But luxury travel Sri Lanka does offer. This was of course not always the case. For many years, Sri Lanka was a place for backpackers and for nearly three decades, it was not exactly considered a desirable place to travel.

To chart the evolution of Sri Lanka as a luxury travel destination, I look at travel articles published by Vogue over a timespan of a century plus. Vogue because it is synonymous with selling glamor (well, once upon a time anyway) and luxury. An interesting story emerges when we look at these articles — starting with early 20th century colonial Orientalism to a subtler form of Orientalism in the 1960s and 70s, and finally to rave about luxury properties in the 2000s.

Exercise a — According to the Sri Lanka travel passage, whose travel articles does the writer examine?
The Sri Lanka travel passage has no connection to the rows that come next.

Records supplied —
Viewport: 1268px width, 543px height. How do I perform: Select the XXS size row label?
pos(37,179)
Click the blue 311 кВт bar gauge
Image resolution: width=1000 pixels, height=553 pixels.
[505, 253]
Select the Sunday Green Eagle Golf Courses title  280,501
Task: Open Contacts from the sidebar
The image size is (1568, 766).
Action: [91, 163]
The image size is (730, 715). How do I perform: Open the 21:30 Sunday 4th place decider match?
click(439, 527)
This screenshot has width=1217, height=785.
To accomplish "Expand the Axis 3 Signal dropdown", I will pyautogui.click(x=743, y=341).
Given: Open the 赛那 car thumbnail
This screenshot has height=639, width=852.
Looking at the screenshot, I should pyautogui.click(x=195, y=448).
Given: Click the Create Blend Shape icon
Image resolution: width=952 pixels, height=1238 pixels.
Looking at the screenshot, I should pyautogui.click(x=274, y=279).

Exercise b — Reproduce the rows verbatim, starting with their first line and ending after the line that contains "Select the Sunday".

Answer a — Vogue's travel articles, published over a timespan of a century plus.

Answer b —
Viewport: 1268px width, 543px height. How do I perform: Select the XXS size row label?
pos(37,179)
Click the blue 311 кВт bar gauge
Image resolution: width=1000 pixels, height=553 pixels.
[505, 253]
Select the Sunday Green Eagle Golf Courses title  280,501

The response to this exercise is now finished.